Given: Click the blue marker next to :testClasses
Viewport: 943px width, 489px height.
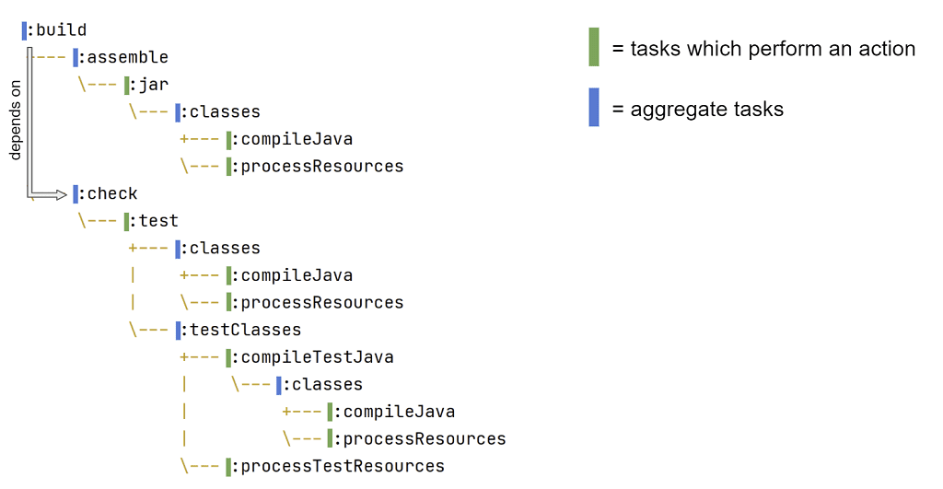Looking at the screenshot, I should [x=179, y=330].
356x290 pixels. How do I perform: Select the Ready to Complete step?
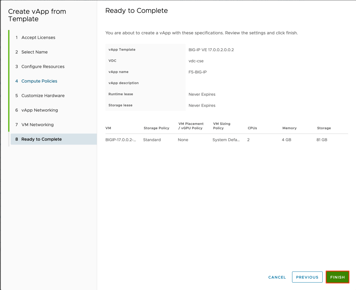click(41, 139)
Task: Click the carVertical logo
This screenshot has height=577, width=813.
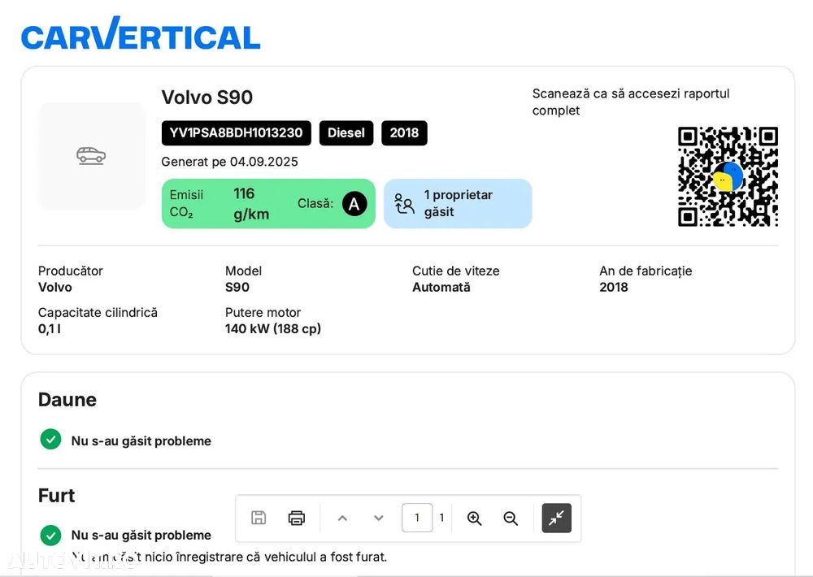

• • •

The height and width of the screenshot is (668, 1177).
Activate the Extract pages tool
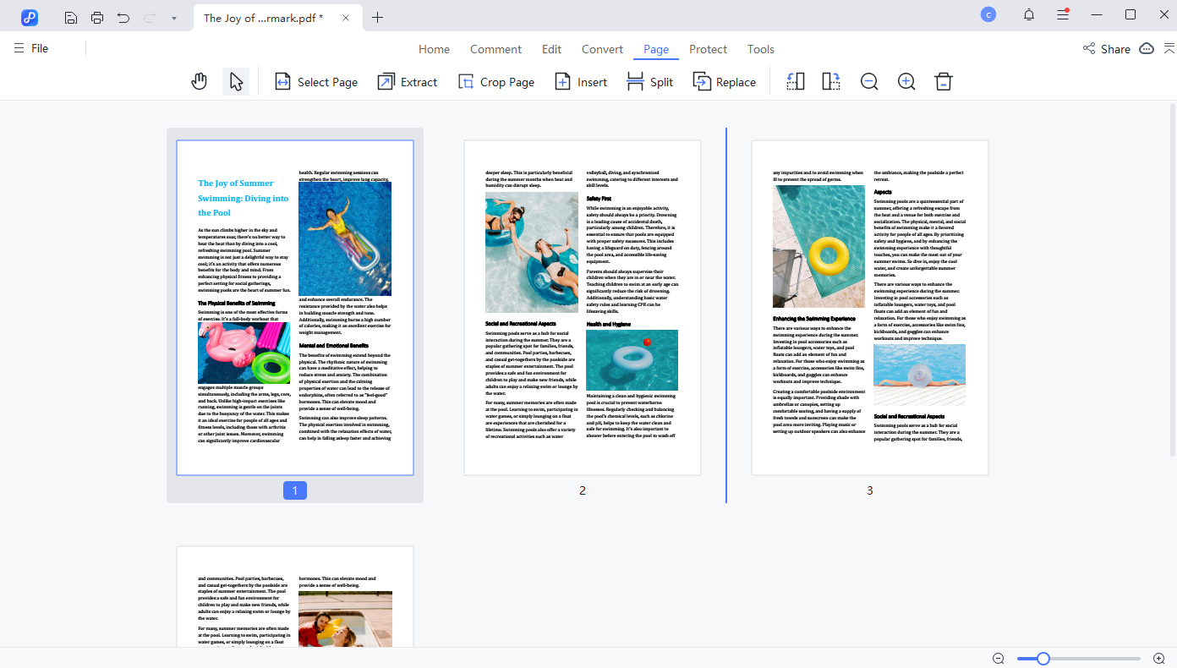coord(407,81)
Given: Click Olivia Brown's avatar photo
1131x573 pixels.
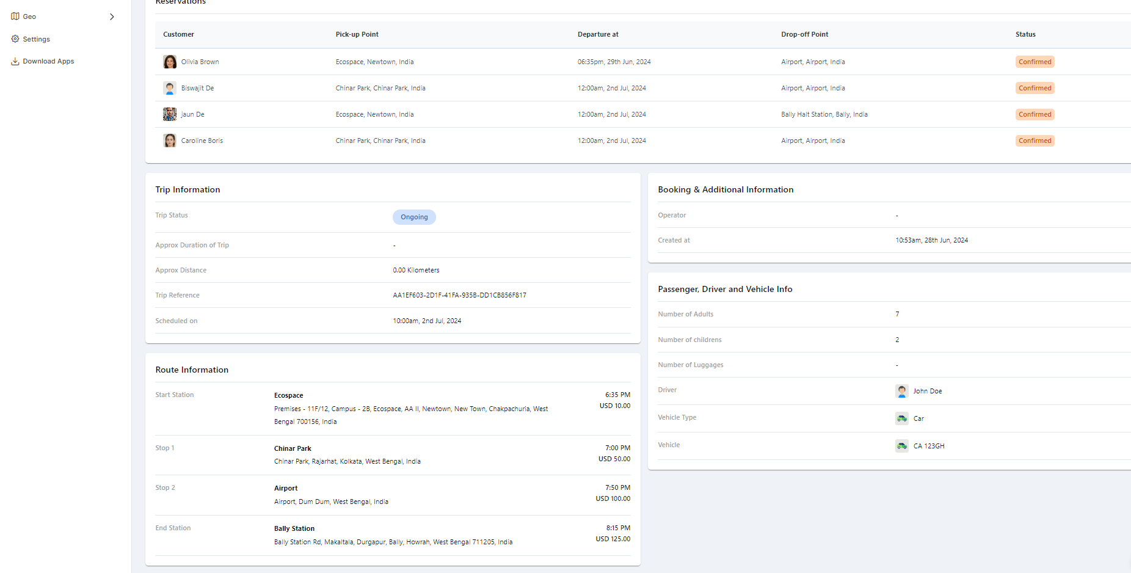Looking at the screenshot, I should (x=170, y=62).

• • •

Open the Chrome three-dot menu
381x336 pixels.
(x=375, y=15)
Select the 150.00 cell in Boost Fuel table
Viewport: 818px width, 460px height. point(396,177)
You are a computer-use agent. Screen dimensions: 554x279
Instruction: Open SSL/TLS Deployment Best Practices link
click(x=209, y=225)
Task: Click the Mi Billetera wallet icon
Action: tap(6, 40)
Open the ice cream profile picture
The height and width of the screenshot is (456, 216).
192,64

• • •

Write out, word for word, the stretch of entries that begins at the line with "Given: Click the" and ends at the line with "This screenshot has height=577, width=813.". Pictures do not belong in it.

WRITTEN ANSWER —
Given: Click the blue marker next to :testClasses
Viewport: 943px width, 489px height.
Looking at the screenshot, I should [x=179, y=330].
356x290 pixels. How do I perform: Select the Ready to Complete step?
click(41, 139)
Task: Click the carVertical logo
This screenshot has height=577, width=813.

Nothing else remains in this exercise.